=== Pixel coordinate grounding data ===
┌────────

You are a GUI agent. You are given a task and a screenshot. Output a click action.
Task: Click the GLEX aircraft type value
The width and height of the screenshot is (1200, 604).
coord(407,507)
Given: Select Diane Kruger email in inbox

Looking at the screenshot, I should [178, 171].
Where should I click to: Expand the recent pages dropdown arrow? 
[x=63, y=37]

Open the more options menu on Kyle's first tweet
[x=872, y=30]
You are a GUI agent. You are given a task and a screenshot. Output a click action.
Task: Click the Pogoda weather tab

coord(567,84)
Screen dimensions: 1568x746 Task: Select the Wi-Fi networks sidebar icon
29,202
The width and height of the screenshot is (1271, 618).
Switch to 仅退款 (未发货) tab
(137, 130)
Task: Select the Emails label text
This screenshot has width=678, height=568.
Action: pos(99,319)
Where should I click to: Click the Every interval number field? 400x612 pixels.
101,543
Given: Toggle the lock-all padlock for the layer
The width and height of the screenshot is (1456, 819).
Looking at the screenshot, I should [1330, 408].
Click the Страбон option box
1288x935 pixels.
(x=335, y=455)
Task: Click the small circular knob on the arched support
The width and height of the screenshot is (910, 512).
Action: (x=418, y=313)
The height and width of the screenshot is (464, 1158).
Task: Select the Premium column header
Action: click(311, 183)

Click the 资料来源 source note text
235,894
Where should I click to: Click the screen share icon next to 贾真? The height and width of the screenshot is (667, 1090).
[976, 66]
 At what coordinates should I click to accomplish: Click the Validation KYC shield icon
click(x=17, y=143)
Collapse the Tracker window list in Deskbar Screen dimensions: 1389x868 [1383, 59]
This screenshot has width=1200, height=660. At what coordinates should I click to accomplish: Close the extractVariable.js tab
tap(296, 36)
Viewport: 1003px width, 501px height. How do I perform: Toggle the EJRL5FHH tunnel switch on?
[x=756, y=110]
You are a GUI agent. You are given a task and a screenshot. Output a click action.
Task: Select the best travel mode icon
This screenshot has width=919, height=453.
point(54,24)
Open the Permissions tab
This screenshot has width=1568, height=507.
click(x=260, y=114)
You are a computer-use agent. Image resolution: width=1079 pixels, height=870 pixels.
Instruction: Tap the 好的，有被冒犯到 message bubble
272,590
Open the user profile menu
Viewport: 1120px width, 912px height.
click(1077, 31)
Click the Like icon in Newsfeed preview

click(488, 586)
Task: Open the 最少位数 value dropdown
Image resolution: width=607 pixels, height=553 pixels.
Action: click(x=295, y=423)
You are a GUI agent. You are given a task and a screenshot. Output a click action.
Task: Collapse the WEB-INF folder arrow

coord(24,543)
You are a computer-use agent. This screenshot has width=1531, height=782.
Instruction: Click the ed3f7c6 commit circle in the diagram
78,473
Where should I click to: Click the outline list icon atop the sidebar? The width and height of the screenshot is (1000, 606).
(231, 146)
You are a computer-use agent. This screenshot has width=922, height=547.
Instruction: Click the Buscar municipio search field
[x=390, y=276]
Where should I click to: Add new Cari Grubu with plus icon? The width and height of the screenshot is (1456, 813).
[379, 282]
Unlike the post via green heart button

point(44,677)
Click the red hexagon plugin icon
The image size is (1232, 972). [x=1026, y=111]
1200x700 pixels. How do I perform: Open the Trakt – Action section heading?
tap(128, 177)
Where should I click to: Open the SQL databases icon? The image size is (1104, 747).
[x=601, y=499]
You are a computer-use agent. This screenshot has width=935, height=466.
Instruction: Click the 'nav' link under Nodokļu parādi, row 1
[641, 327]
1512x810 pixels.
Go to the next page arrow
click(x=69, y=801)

└────────

=== INSTRUCTIONS FOR THE TASK ===
The answer is every entry, copied word for word.

=== WRITTEN ANSWER ===
You are a GUI agent. You are given a task and a screenshot. Output a click action.
Task: Click the GLEX aircraft type value
The width and height of the screenshot is (1200, 604).
coord(407,507)
Given: Select Diane Kruger email in inbox

Looking at the screenshot, I should [178, 171].
Where should I click to: Expand the recent pages dropdown arrow? 
[x=63, y=37]

Open the more options menu on Kyle's first tweet
[x=872, y=30]
You are a GUI agent. You are given a task and a screenshot. Output a click action.
Task: Click the Pogoda weather tab

coord(567,84)
Screen dimensions: 1568x746 Task: Select the Wi-Fi networks sidebar icon
29,202
The width and height of the screenshot is (1271, 618).
Switch to 仅退款 (未发货) tab
(137, 130)
Task: Select the Emails label text
This screenshot has width=678, height=568.
Action: pos(99,319)
Where should I click to: Click the Every interval number field? 400x612 pixels.
101,543
Given: Toggle the lock-all padlock for the layer
The width and height of the screenshot is (1456, 819).
Looking at the screenshot, I should [1330, 408].
Click the Страбон option box
1288x935 pixels.
(x=335, y=455)
Task: Click the small circular knob on the arched support
The width and height of the screenshot is (910, 512).
Action: (x=418, y=313)
The height and width of the screenshot is (464, 1158).
Task: Select the Premium column header
Action: click(311, 183)

Click the 资料来源 source note text
235,894
Where should I click to: Click the screen share icon next to 贾真? The height and width of the screenshot is (667, 1090).
[976, 66]
 At what coordinates should I click to accomplish: Click the Validation KYC shield icon
click(x=17, y=143)
Collapse the Tracker window list in Deskbar Screen dimensions: 1389x868 [1383, 59]
This screenshot has width=1200, height=660. At what coordinates should I click to accomplish: Close the extractVariable.js tab
tap(296, 36)
Viewport: 1003px width, 501px height. How do I perform: Toggle the EJRL5FHH tunnel switch on?
[x=756, y=110]
You are a GUI agent. You are given a task and a screenshot. Output a click action.
Task: Select the best travel mode icon
This screenshot has width=919, height=453.
point(54,24)
Open the Permissions tab
This screenshot has width=1568, height=507.
click(x=260, y=114)
You are a computer-use agent. Image resolution: width=1079 pixels, height=870 pixels.
Instruction: Tap the 好的，有被冒犯到 message bubble
272,590
Open the user profile menu
Viewport: 1120px width, 912px height.
click(1077, 31)
Click the Like icon in Newsfeed preview

click(488, 586)
Task: Open the 最少位数 value dropdown
Image resolution: width=607 pixels, height=553 pixels.
Action: click(x=295, y=423)
You are a GUI agent. You are given a task and a screenshot. Output a click action.
Task: Collapse the WEB-INF folder arrow

coord(24,543)
You are a computer-use agent. This screenshot has width=1531, height=782.
Instruction: Click the ed3f7c6 commit circle in the diagram
78,473
Where should I click to: Click the outline list icon atop the sidebar? The width and height of the screenshot is (1000, 606).
(231, 146)
You are a computer-use agent. This screenshot has width=922, height=547.
Instruction: Click the Buscar municipio search field
[x=390, y=276]
Where should I click to: Add new Cari Grubu with plus icon? The width and height of the screenshot is (1456, 813).
[379, 282]
Unlike the post via green heart button

point(44,677)
Click the red hexagon plugin icon
The image size is (1232, 972). [x=1026, y=111]
1200x700 pixels. How do I perform: Open the Trakt – Action section heading?
tap(128, 177)
Where should I click to: Open the SQL databases icon? The image size is (1104, 747).
[x=601, y=499]
You are a computer-use agent. This screenshot has width=935, height=466.
Instruction: Click the 'nav' link under Nodokļu parādi, row 1
[641, 327]
1512x810 pixels.
Go to the next page arrow
click(x=69, y=801)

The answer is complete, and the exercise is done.